La veuve de l’aubergiste admira d’abord les épaisses moustaches noires, à peine grisonnantes, de son voisin. Il les portait fièrement retroussées à la manière des Grands Moghols grâce à une préparation dont il gardait le secret. Pas très grand et de type curieusement latin pour un fils de la blonde Normandie, Potentin Poupinel, brun comme une châtaigne, aurait pu passer pour un flibustier avec son menton en galoche, son nez cassé et son air farouche, si la nature ne l’avait doté d’un regard d’enfant de chœur d’un très joli bleu Sainte-Vierge qui, pour s’abriter sous d’énormes sourcils, n’en était que plus séduisant. Aussi large que haut, ne perdant jamais un pouce de sa taille, fort comme un Turc mais poète à ses heures, le nouveau venu posait sur toutes choses un œil d’une grande pénétration et promenait partout l’allure pompeuse d’un maharadjah. Il était, au demeurant, le meilleur homme du monde même si, après avoir bu, il lui arrivait de se laisser aller à des colères dévastatrices. Tremaine, qui le connaissait depuis ses quinze ans, l’aimait bien, appréciait sa sagesse et savait pouvoir compter sur lui en toute occasion comme Jean Valette le faisait avant lui.

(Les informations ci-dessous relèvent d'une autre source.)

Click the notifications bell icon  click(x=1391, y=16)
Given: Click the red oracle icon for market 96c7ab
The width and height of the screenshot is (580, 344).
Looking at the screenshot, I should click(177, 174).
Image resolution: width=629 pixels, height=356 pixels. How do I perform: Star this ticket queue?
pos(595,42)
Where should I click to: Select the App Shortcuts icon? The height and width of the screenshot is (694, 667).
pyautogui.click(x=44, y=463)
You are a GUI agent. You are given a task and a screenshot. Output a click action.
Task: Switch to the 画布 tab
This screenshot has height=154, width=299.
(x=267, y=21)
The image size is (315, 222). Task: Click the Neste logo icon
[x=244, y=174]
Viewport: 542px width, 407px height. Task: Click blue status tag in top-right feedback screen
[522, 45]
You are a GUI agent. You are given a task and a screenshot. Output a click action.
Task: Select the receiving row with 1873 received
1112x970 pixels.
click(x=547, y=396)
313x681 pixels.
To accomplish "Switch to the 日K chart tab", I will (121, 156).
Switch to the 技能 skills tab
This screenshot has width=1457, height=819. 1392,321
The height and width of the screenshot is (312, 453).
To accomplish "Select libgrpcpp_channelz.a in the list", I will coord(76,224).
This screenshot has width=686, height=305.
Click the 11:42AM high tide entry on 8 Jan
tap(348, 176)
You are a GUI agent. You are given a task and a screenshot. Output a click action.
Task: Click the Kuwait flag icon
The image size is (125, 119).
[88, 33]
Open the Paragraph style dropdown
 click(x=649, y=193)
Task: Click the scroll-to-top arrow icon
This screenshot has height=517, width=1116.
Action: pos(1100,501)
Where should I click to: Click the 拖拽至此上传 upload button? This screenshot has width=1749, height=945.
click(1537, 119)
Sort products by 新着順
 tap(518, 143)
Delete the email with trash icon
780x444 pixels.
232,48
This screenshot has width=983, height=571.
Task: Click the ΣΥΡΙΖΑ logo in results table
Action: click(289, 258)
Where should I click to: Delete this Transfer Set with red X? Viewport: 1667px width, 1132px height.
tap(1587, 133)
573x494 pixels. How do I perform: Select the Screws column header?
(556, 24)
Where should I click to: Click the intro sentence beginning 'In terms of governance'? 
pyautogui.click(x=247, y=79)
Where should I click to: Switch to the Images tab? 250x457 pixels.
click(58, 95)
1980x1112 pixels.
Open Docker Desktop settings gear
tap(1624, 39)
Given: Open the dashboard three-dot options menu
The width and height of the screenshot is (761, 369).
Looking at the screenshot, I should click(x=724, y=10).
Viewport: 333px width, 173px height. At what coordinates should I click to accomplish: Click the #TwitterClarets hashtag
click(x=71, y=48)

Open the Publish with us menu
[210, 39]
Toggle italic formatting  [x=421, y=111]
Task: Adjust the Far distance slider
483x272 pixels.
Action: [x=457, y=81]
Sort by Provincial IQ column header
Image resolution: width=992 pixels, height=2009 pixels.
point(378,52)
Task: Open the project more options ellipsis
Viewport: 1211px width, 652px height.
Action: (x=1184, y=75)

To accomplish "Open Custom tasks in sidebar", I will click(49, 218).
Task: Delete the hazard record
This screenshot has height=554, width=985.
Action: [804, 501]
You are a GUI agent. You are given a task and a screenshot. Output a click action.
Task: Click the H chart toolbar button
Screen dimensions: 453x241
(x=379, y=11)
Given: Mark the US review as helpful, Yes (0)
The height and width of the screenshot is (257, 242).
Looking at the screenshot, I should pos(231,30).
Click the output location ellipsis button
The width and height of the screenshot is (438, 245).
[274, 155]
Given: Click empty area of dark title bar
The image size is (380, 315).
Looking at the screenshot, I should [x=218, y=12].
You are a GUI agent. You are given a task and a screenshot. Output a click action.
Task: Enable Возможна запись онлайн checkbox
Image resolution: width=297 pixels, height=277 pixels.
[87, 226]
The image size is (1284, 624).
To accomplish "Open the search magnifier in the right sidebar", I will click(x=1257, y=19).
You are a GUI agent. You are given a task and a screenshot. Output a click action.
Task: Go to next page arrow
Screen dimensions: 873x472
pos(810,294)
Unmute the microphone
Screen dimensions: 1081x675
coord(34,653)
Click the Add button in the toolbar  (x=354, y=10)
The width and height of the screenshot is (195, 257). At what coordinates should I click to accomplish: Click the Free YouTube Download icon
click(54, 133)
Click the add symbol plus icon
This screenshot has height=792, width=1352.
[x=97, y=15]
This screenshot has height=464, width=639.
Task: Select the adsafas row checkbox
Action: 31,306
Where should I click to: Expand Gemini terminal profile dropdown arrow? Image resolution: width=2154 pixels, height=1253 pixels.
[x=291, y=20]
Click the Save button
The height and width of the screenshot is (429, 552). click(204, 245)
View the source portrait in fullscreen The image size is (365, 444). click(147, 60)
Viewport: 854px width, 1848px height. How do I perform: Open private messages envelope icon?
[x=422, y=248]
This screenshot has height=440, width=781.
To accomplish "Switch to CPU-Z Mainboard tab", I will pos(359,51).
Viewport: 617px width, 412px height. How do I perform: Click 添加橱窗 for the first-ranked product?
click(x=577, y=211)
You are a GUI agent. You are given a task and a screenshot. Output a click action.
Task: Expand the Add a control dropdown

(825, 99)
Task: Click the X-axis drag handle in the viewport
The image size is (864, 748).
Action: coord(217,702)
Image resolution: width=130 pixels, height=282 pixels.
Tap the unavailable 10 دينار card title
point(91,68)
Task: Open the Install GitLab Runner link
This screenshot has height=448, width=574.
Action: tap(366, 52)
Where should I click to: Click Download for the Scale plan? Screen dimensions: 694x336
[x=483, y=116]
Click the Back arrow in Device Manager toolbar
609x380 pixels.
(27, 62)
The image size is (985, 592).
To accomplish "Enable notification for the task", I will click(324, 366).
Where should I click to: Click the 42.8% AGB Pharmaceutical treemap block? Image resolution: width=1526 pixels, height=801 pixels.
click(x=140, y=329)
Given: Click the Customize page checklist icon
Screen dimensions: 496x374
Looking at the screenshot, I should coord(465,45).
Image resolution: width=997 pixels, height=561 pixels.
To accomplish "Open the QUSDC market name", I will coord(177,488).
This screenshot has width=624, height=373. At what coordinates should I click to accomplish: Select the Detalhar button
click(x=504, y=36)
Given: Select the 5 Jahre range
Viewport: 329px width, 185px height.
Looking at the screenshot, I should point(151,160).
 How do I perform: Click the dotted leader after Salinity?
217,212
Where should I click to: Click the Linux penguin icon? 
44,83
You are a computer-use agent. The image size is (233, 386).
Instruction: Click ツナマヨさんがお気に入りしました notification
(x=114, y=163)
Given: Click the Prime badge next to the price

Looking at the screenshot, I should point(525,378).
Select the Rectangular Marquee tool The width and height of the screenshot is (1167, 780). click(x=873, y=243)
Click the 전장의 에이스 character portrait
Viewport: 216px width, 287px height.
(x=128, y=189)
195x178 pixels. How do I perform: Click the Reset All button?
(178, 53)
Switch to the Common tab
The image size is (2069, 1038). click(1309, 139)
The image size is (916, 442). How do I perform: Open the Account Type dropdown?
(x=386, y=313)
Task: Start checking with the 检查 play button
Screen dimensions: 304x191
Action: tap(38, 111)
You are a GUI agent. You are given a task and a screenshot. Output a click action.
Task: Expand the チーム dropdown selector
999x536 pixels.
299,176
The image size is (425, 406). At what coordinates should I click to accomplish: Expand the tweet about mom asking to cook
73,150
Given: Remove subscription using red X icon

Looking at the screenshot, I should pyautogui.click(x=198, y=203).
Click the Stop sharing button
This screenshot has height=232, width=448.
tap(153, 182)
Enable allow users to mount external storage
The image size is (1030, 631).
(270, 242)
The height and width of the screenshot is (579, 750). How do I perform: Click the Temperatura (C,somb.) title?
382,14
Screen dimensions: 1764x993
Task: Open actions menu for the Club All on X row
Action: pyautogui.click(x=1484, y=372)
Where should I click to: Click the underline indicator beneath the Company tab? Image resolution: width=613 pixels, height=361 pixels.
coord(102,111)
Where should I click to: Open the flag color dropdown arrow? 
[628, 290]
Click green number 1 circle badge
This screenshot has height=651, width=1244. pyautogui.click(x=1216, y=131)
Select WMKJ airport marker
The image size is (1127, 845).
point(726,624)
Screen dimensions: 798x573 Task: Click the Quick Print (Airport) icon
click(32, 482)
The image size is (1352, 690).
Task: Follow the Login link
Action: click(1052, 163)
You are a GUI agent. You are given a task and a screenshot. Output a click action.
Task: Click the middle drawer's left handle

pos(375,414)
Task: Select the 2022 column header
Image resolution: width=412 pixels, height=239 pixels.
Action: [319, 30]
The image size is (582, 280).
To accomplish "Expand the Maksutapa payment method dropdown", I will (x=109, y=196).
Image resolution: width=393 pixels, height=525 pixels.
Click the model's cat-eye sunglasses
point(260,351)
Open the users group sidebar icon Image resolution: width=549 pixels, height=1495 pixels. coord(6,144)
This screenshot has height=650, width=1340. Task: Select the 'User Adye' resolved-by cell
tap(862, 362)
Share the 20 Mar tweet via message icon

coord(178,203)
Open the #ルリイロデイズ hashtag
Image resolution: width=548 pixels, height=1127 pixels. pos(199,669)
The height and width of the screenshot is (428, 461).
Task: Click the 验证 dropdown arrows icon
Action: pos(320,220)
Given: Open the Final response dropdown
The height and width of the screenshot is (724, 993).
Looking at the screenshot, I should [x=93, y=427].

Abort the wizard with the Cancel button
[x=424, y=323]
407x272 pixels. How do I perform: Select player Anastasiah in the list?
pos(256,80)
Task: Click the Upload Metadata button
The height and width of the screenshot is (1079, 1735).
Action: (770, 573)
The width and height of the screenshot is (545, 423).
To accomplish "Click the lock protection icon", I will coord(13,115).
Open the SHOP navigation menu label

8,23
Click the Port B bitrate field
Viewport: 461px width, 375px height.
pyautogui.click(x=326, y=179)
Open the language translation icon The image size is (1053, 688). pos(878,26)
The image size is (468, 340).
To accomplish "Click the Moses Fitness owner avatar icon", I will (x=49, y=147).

Il était dans un triste état, Potentin, quand une violente tempête l’avait rejeté à la côte près de Porto-Novo et pour ainsi dire à la porte de Valette, étreignant encore l’espar arraché au naufrage de son bateau, un galion portugais sur lequel il assumait le double office de maître d’hôtel et de garde du corps du capitaine.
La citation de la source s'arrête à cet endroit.